The General Sports and Entertainment (GSE) group have bought 93 per cent of Derby, and say they aim to make the club a "global brand", but insist the identity of the consortium who have put up the money for the purchase must remain secret for the time being.
Derby chairman Adam Pearson, who will retain a seven per cent shareholding and position as chairman of football operations, said they were using Aston Villa - now owned by American tycoon Randy Lerner - as the model rather than Liverpool where Tom Hicks and George Gillett have just taken on £350million debts.
"When you are injecting debt into an institution that is Liverpool football club you are going to have problems. This is a completely contrary route to that.

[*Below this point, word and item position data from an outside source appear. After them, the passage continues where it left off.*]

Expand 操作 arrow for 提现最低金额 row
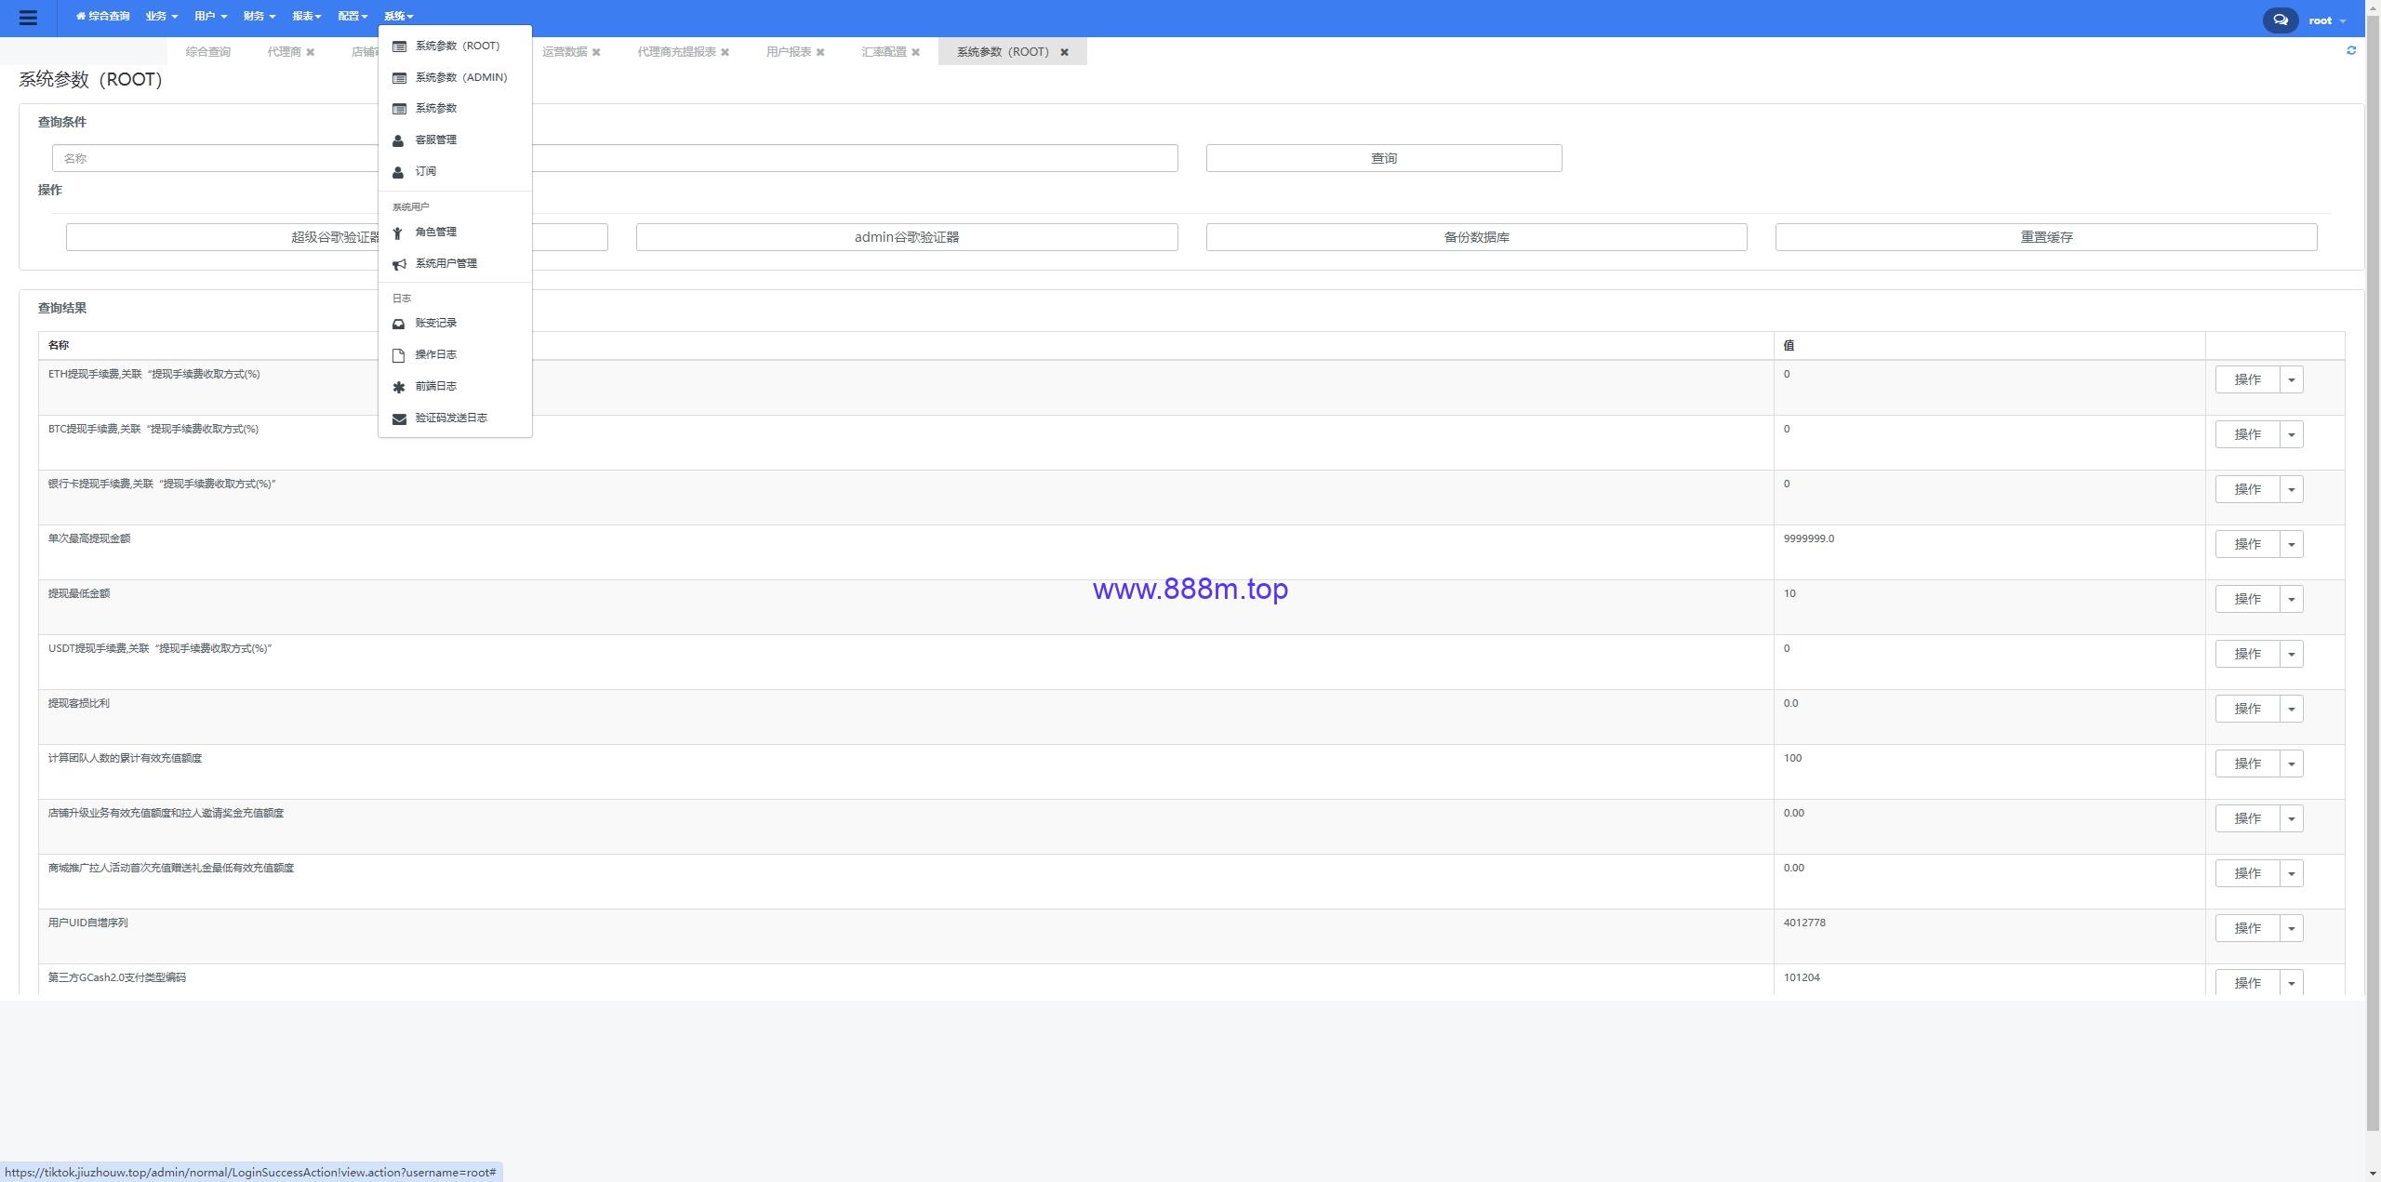 (2292, 599)
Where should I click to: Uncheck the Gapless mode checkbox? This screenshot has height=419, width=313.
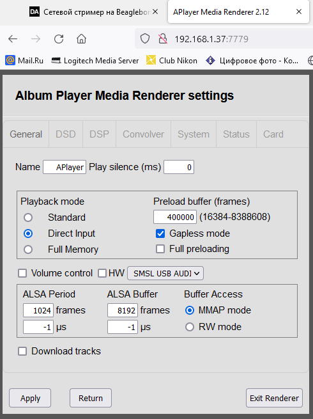point(160,233)
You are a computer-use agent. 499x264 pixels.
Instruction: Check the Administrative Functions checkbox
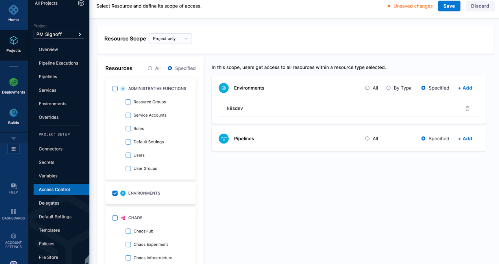(115, 89)
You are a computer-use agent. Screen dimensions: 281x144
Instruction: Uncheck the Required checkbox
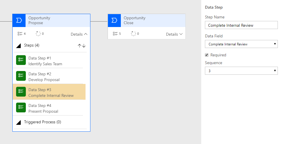pyautogui.click(x=207, y=55)
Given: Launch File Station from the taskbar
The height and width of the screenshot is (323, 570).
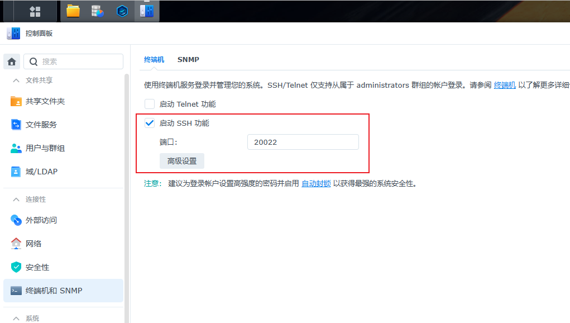Looking at the screenshot, I should pyautogui.click(x=73, y=11).
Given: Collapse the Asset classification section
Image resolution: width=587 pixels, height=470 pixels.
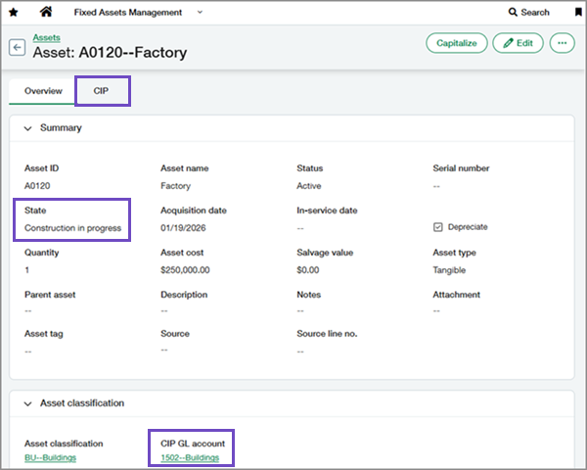Looking at the screenshot, I should [27, 402].
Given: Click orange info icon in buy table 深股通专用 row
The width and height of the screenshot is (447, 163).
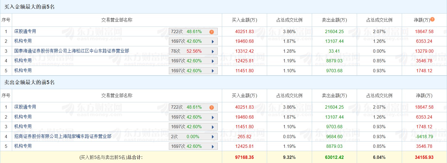Looking at the screenshot, I should pyautogui.click(x=212, y=32).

"This is a cash deal injected into the football club, some will be spent on the team and some on the club. It's a positive deal and very different to the Liverpool deal."

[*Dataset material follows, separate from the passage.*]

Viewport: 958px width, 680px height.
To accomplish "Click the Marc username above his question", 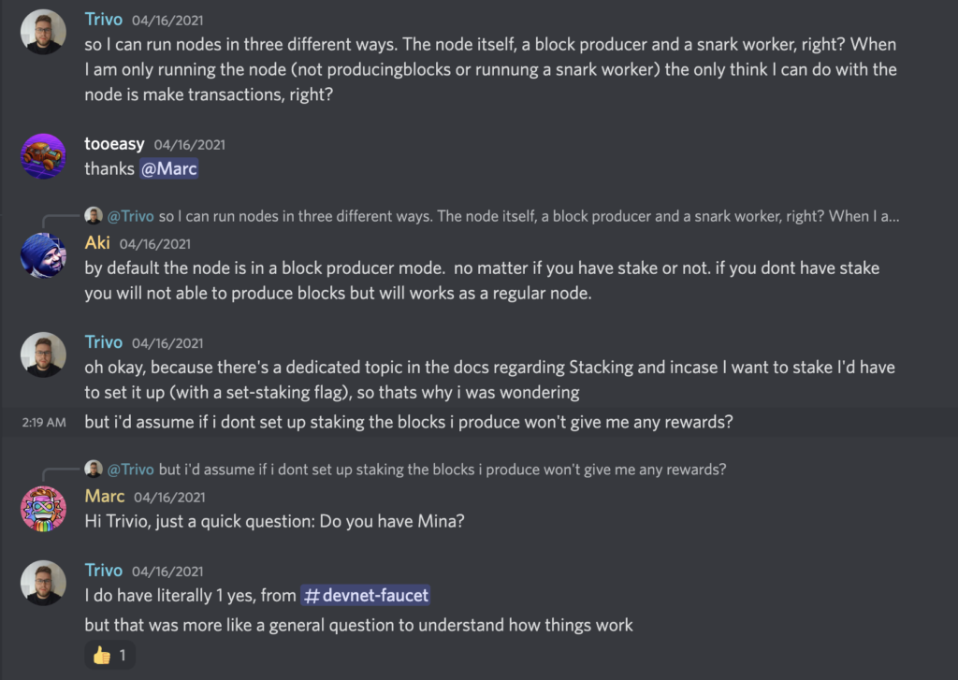I will [105, 496].
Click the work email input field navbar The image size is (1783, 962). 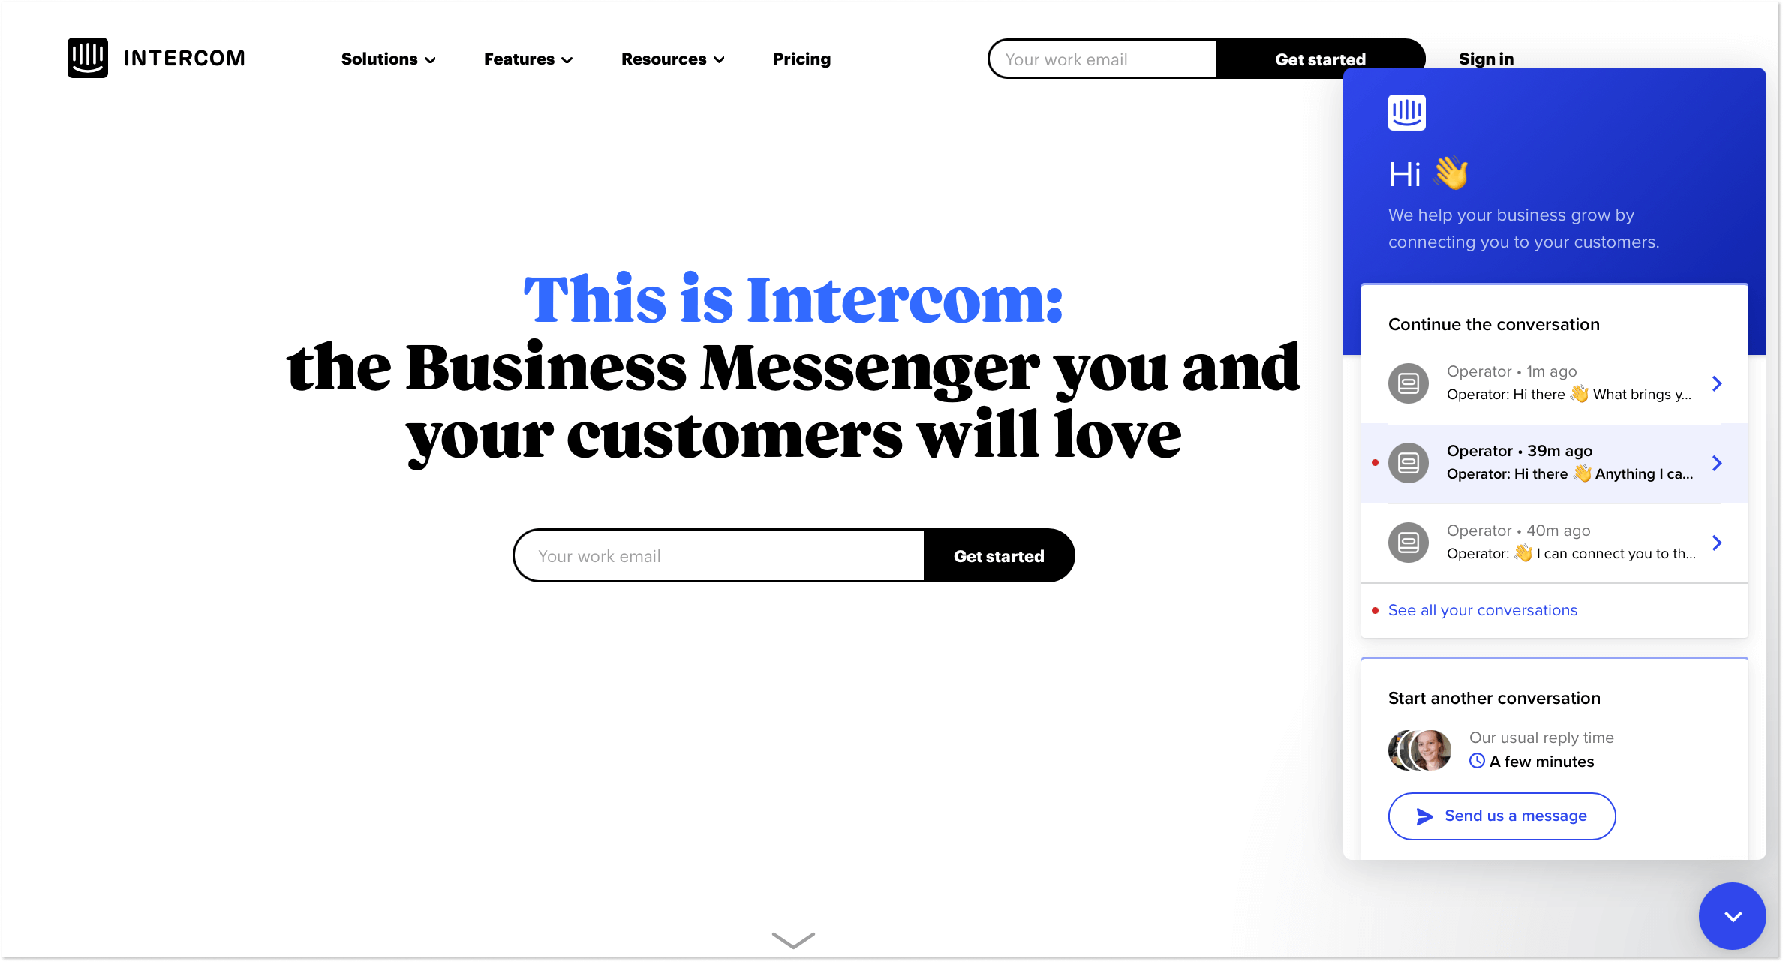[x=1102, y=58]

GSE president Andrew Appleby insisted they had every intention of being transparent for the fans but could not reveal his backers at the moment.

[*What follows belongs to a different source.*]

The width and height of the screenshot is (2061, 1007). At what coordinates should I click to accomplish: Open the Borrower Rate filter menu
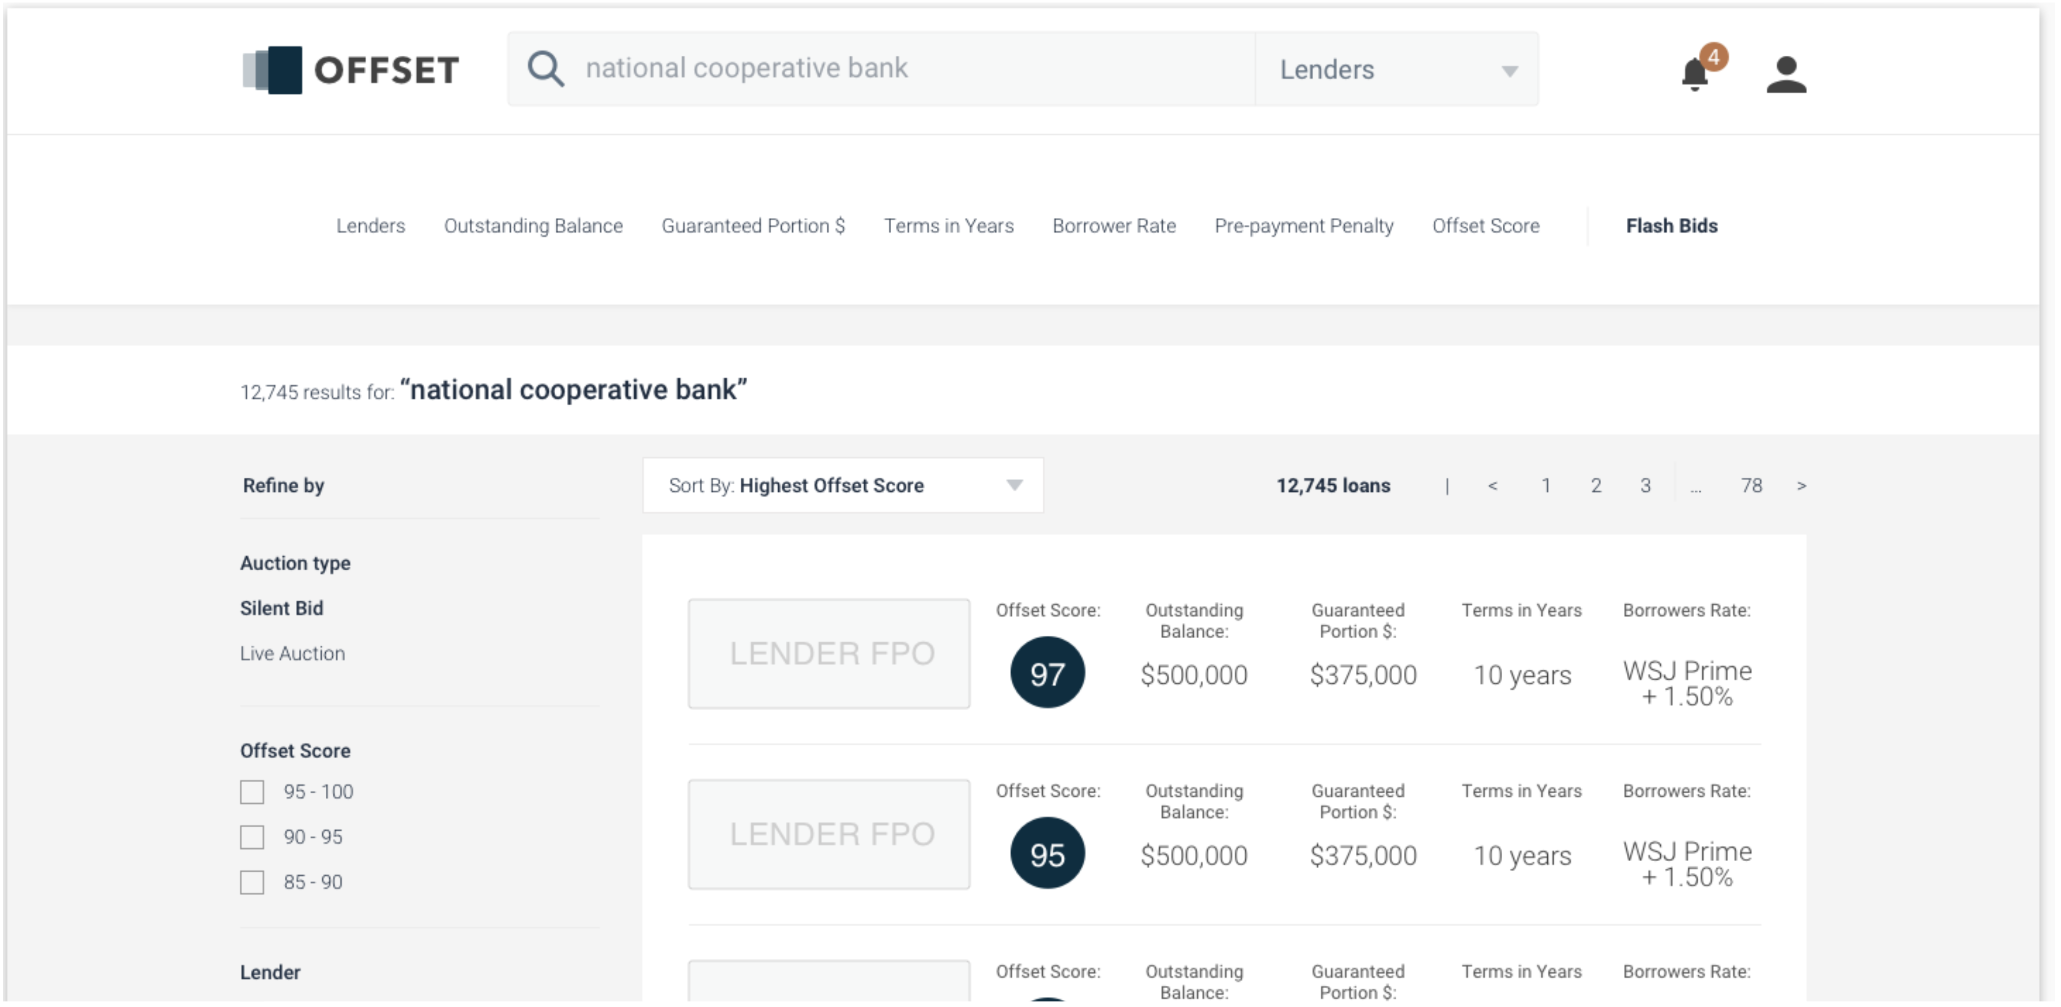[1114, 226]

He also said they would not follow the Glazers' lead at Manchester United and push up ticket prices.
Appleby, who has been heavily involved with Detroit Pistons NBA team in the past, said: "In time we may chose to do so but the deal has been put together over the last few months and at this point the investors wish to remain confidential.
"I hope we don't have anything to worry about in relation to the supporters. One of the things that has made us successful as a company is being transparent.
"We have the backing and the relationships and the marketing expertise to take this club to a new level.
"If we build this Derby brand to become a global, iconic brand it will open up new revenue streams and make this club even more successful."
Tom Glick, a former chief marketing officer for the New Jersey Nets basketball team is to be brought in as a new president and chief executive and is moving his family from the USA to Derby.
Another GSE affiliate, Tim Hinchey, will move to Pride Park as an executive vice-president. He is a former vice-president of the Charlotte Bobcats, another NBA franchise.
Appleby accepted Derby faced a tough task to avoid relegation but said they were taking a long-term view.
He added: "If we can build on its strong foundations there's no reason why Derby cannot be a perennial Premier League club.
"We are excited about this opportunity and impressed by the club's potential."